_Work item_. Could you write out the records exactly as they are given?
═════ Data in this exercise
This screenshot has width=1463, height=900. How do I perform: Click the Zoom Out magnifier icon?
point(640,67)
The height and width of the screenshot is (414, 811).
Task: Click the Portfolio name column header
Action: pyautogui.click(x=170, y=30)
══════════
_Output below_.
This screenshot has width=1463, height=900. How do I perform: Click the Zoom Out magnifier icon?
point(640,67)
The height and width of the screenshot is (414, 811).
Task: Click the Portfolio name column header
Action: pyautogui.click(x=170, y=30)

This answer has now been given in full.